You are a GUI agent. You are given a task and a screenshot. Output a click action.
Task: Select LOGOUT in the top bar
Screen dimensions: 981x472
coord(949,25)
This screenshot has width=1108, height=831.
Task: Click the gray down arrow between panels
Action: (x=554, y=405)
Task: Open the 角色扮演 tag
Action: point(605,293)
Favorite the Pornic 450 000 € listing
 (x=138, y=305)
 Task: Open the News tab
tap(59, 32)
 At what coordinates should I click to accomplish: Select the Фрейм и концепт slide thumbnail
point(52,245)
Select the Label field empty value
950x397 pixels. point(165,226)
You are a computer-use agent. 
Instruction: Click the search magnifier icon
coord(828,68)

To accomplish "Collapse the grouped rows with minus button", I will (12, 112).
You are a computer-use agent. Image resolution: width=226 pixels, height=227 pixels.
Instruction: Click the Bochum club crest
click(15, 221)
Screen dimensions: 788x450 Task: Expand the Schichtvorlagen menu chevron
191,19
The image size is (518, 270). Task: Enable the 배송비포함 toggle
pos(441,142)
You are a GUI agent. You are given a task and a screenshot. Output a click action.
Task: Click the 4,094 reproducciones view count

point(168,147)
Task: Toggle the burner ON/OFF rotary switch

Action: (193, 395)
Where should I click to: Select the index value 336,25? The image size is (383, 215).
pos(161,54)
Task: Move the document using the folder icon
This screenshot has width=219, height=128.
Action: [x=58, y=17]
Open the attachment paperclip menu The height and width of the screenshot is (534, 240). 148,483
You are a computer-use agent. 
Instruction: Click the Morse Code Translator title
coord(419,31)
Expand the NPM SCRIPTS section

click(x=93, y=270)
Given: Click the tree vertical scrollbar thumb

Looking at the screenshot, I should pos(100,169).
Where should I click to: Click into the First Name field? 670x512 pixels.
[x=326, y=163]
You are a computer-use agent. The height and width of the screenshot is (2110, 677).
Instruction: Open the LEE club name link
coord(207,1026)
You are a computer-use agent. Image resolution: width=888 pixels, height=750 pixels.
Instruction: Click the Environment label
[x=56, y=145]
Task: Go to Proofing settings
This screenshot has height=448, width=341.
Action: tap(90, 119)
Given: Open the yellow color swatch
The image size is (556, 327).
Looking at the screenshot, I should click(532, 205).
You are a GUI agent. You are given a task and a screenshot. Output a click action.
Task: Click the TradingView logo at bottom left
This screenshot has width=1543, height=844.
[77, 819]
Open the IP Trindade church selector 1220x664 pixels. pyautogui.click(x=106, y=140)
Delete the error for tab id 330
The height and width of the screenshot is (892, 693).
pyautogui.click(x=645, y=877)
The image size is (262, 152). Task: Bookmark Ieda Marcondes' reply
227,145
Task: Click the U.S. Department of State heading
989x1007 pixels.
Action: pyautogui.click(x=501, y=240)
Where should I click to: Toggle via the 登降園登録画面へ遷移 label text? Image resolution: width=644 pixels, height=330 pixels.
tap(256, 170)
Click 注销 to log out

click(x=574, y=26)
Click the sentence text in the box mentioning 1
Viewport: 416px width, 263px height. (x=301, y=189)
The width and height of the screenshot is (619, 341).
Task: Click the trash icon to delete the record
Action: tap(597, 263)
########################################
◆ **Problem details**:
Copy exactly the lines from the one with "The image size is (262, 152)." down to the last line of the records above, and leave out everything else.

◆ **The answer**:
The image size is (262, 152). Task: Bookmark Ieda Marcondes' reply
227,145
Task: Click the U.S. Department of State heading
989x1007 pixels.
Action: pyautogui.click(x=501, y=240)
Where should I click to: Toggle via the 登降園登録画面へ遷移 label text? Image resolution: width=644 pixels, height=330 pixels.
tap(256, 170)
Click 注销 to log out

click(x=574, y=26)
Click the sentence text in the box mentioning 1
Viewport: 416px width, 263px height. (x=301, y=189)
The width and height of the screenshot is (619, 341).
Task: Click the trash icon to delete the record
Action: tap(597, 263)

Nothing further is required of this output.